The bones sent to us had been considerably broken by the workmen who found them, but when we pieced them together in the laboratory we found that they included a skull of an extinct peccary, Platygonus compressus by name. Now, Platygonus is not a particularly rare fossil. Its remains had already been found in many places throughout the United States. For instance, 22 skulls (12 of them nearly complete) had been collected for the United States National Museum in a cave near Cumberland, Maryland, 5 partial skeletons had been found in a peat bog near Belding, Michigan, and 9 nearly complete skeletons had been discovered at Goodland, Kansas, in the clay-pit of a brickyard, and sent to the University of Kansas. One of the Kansas skeletons, obtained from the University by the American Museum of Natural History, was restored and mounted in a lifelike pose and has been exhibited here for years.

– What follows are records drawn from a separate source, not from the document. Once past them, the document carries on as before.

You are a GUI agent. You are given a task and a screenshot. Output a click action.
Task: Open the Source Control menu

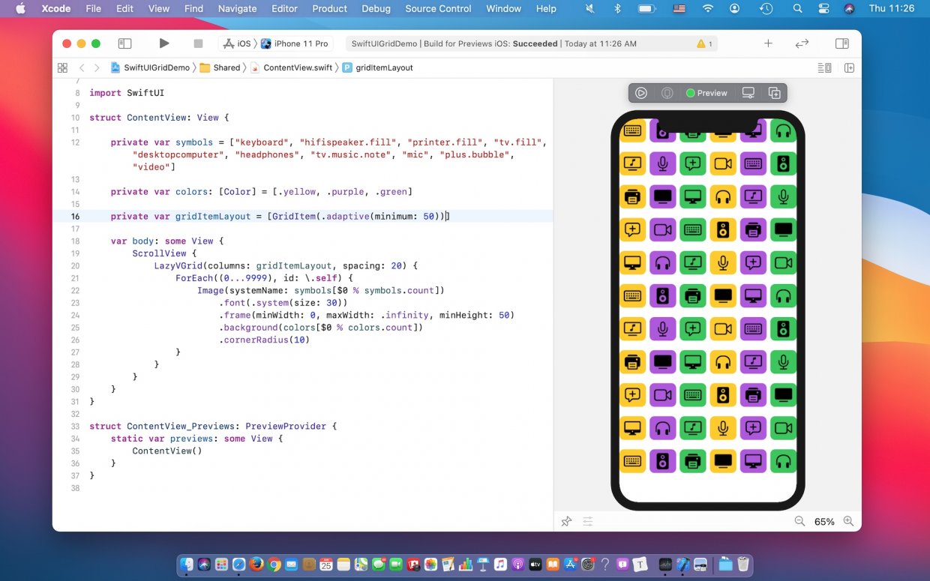point(438,9)

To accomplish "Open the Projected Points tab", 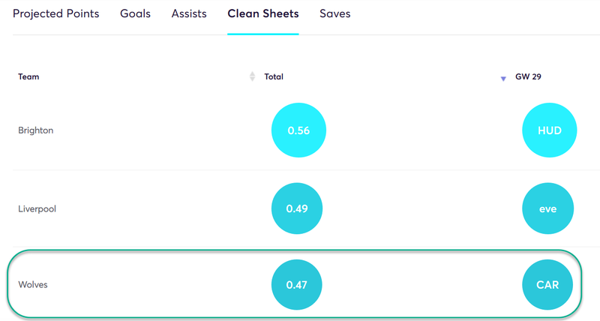I will pos(56,14).
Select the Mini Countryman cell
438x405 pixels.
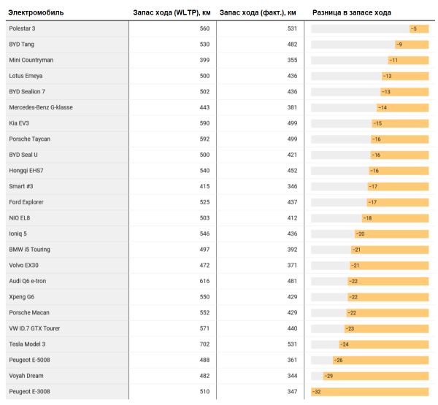pyautogui.click(x=31, y=60)
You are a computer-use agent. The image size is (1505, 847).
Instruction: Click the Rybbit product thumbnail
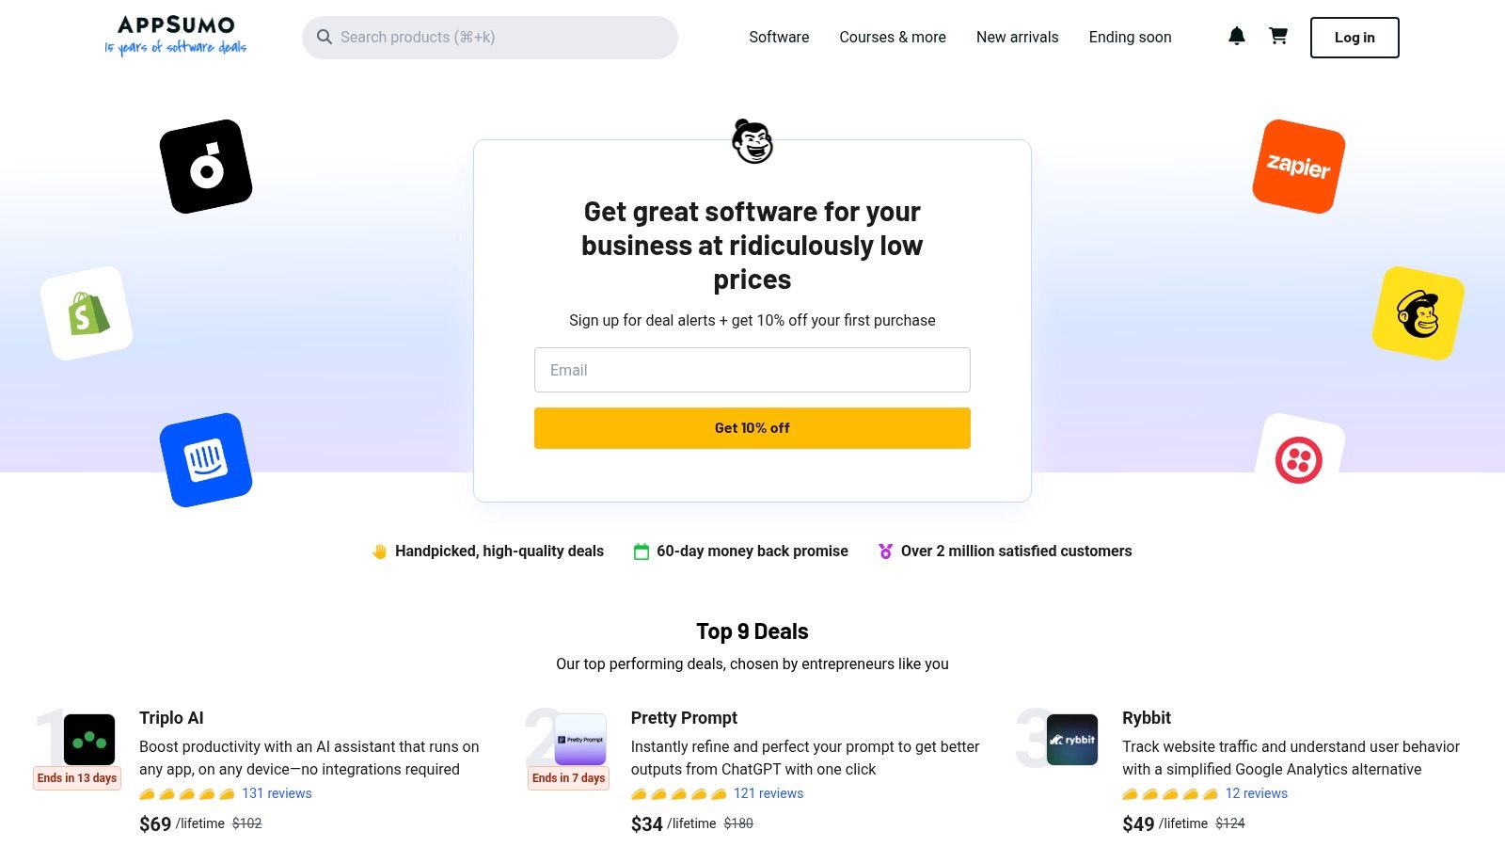[1072, 740]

In spite of these and other previous discoveries, we became quite excited about the bones from St. Louis. Platygonus had never turned up in a beer cellar before, and extinct animals are rarely found in the heart of a great city. How they came to be there was a mystery worth solving, and we resolved to go to St. Louis and try to clear up the mystery with a little geological detective work. I wrote to Mr. Hess asking whether more bones remained in place and whether we could come out and investigate the find. His reply assured us that many bones remained to be excavated and cordially invited us to study the occurrence. In a few days George O. Whitaker, of our fossil vertebrate laboratory, and I were off for what turned out to be an unexpectedly fascinating rendezvous with history, ancient and recent.

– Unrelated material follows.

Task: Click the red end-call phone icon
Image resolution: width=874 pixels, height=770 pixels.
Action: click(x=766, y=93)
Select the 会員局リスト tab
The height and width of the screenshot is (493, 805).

Mr. Hess met us in St. Louis and drove us immediately to the De Menil mansion, the historic home at 3352 South 13th Street. This house, unoccupied but restored by Mr. Hess with sufficient modernization for comfort, was our camp throughout our stay: a camp such as a bone-digger has seldom enjoyed in his wildest dreams of luxury. Before we were through, it was also our bone laundry, shellackery, and packery. Here we dropped at once into an atmosphere of old St. Louis of the pioneer days before the Civil War. The house was originally built in the 1840’s by Henri Chatillon, a western guide and hunter of that period. In 1854 it was purchased by Dr. Nicholas N. De Menil, and in 1863 he enlarged it by adding several spacious rooms and the magnificent portico on the east side, overlooking his large garden and the slope of Arsenal Hill down to the Mississippi.

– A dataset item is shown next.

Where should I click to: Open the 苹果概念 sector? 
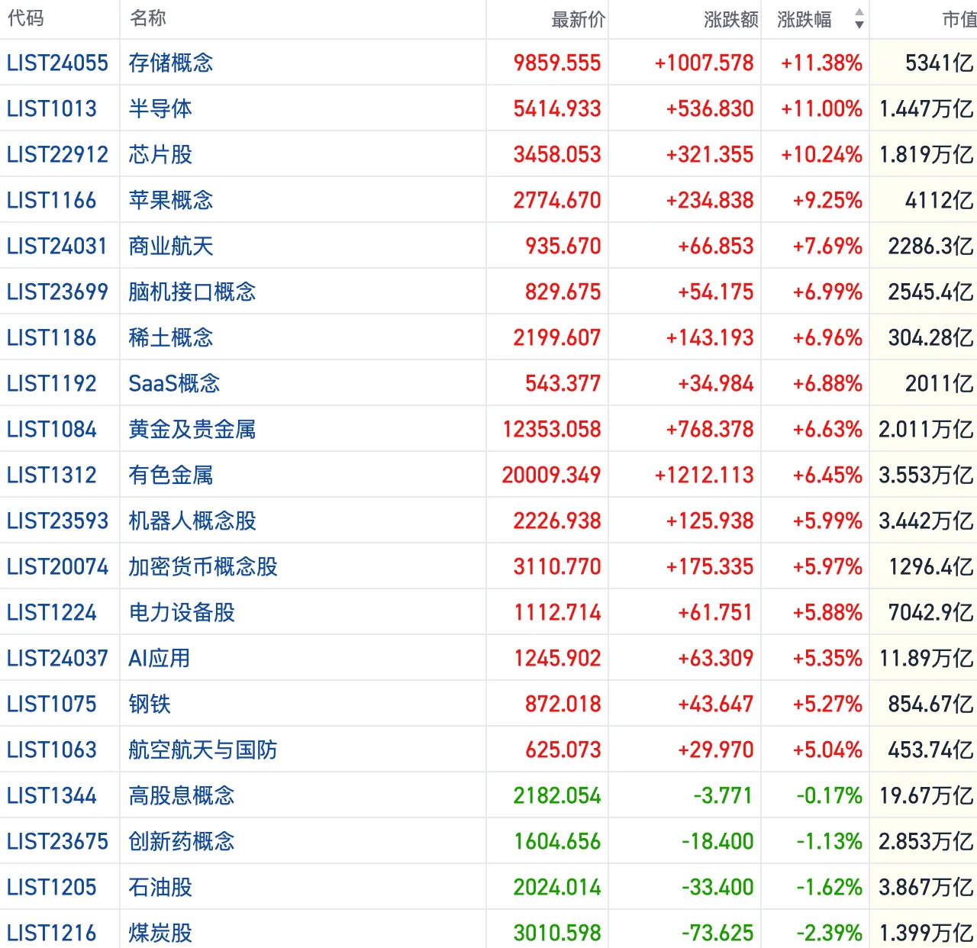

Nicholas De Menil, who had come to America on a visit (which proved to be life-long) in 1833, was a physician who established the first successful chain of drugstores in St. Louis and became one of the aristocrats of that growing center. He married Emily Sophia Chouteau, linking his family with the real pioneers of the region, for she was the great-granddaughter of Marie Therese Chouteau, the first white woman to settle in St. Louis and still revered as the mother of that city.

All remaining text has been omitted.